E, finalmente, as memórias de procedimentos que se expressam, geralmente, em
habilidades motoras, são mais sólidas, costumamos dizer que ninguém esquece como
andar de bicicleta. De uma encarnação para outra, elas podem permanecer como uma
tendência profissional, talentos artísticos diversos, predisposição para esse ou
aquele esporte.
E o que a morte fará com as nossas memórias? - Diz
o povo que “dessa vida nada se leva”. Eu costumo dizer que, obrigatoriamente,
vamos levar os nossos neurônios; estão impressos neles a nossa identidade. Um
neurocirurgião famoso fazia suas cirurgias com o paciente acordado. Com o crânio
aberto ele estimulava eletricamente várias áreas cerebrais. Além das repostas
motoras e sensitivas ele conseguia estimular a região temporal onde produzia
reminiscências guardadas pelo paciente. Sabemos todos, como espíritas, que o que
ocorre no cérebro é transferido ao Espírito através de um veículo semimaterial,
o perispírito. Mas durante toda nossa vida as redes neurais acumulam um rico
aprendizado que consolida nossos comportamentos e enriquece nossas memórias. Os
exames de ressonância funcional e a estimulação direta nos neurônios detectam
essas competências.
A pergunta é: tudo isso se desfaz com a morte?

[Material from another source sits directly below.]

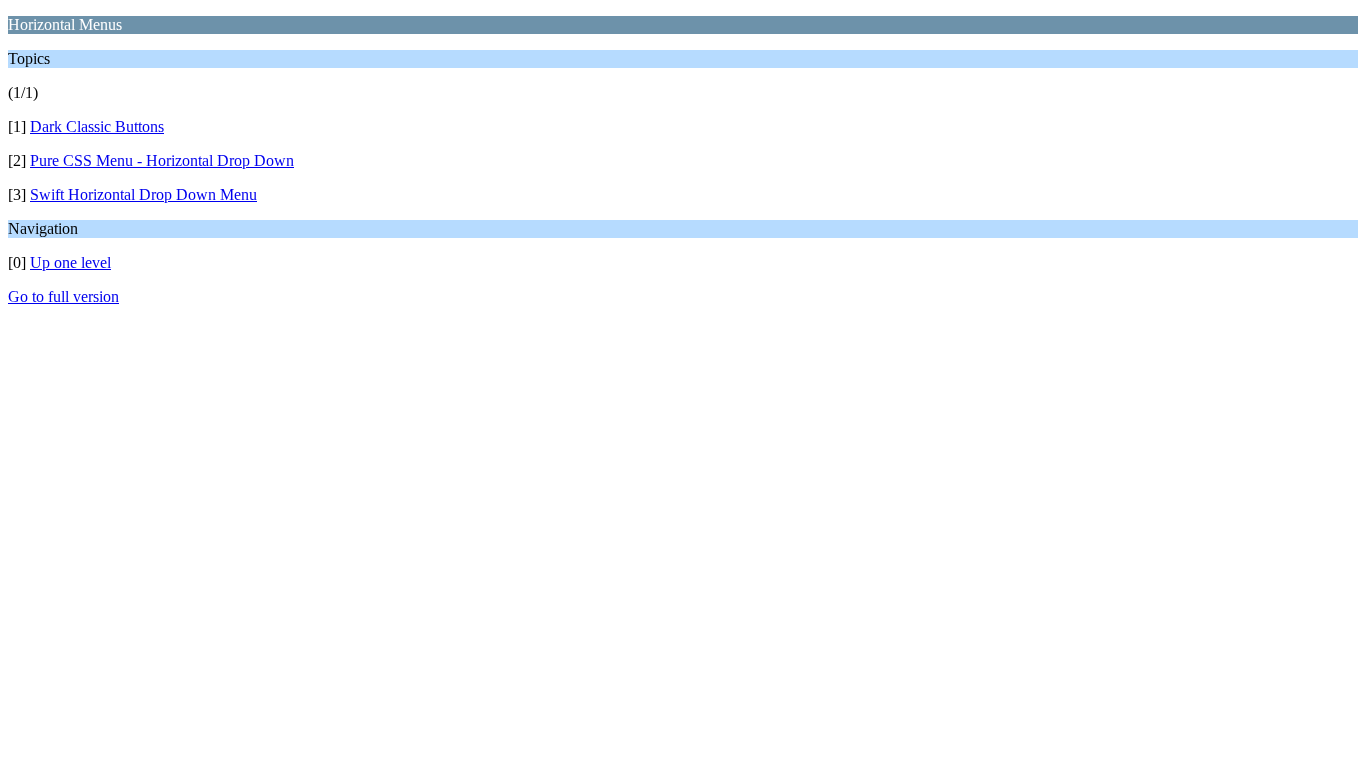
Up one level (70, 262)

Aprendemos com a doutrina espírita que esse material é inteiramente transferido
para o perispírito.
Esse fenômeno nos permite conjecturar algumas consequências. Logo após a morte,
seremos exatamente o mesmo que somos hoje. Com as mesmas memórias,
comportamentos e experiências. Isso explica porque, mesmo desencarnados, há
Espíritos que continuarão duvidando da reencarnação. E, para maioria de nós, não
será de um dia para o outro que teremos acesso às memórias do nosso passado.

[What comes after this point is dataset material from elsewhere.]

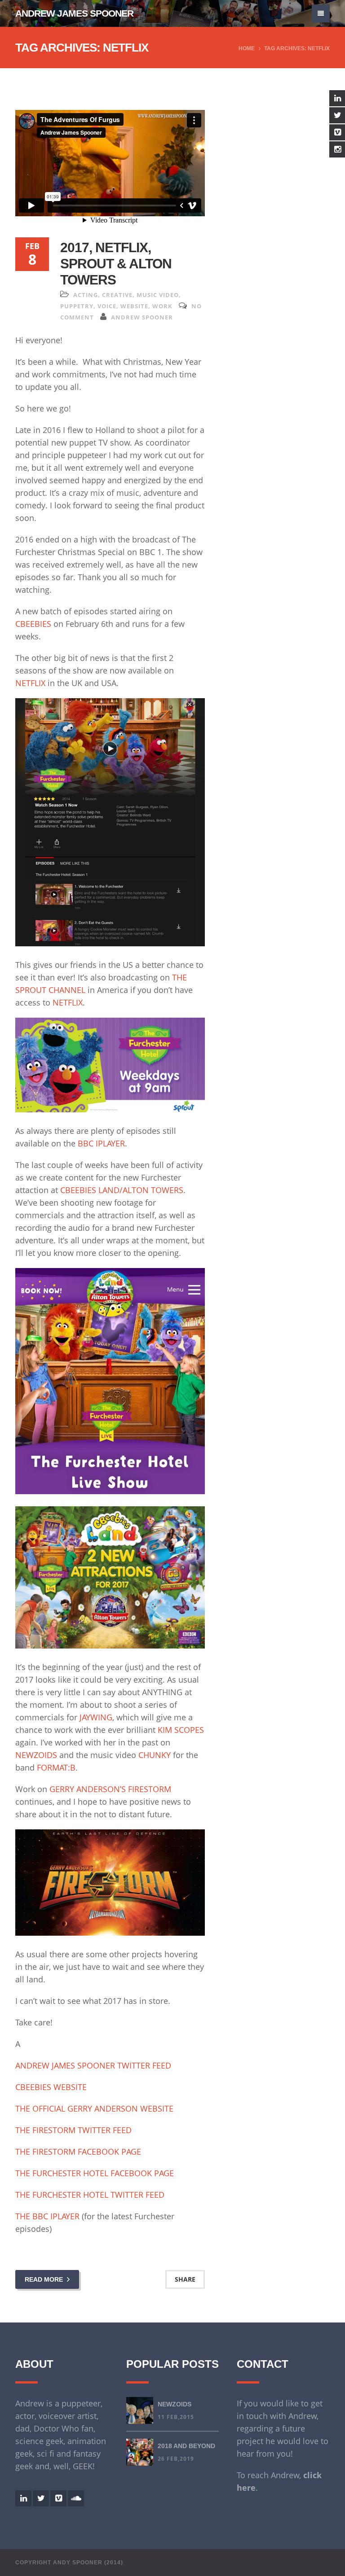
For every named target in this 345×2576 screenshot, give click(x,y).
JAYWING (96, 1717)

Dr. Nubor Orlando Facure, diretor do Instituto do Cérebro de Campinas, que
fundou em 1987, é médico com especialização em Neurologia e Neurocirurgia. Foi
professor durante 30 anos na UNICAMP, na cadeira de Neurocirurgia. Em 1990,
criou no Departamento de Neurologia da universidade o primeiro curso de
pós-graduação sobre "Cérebro e Mente", com enfoque espiritualista.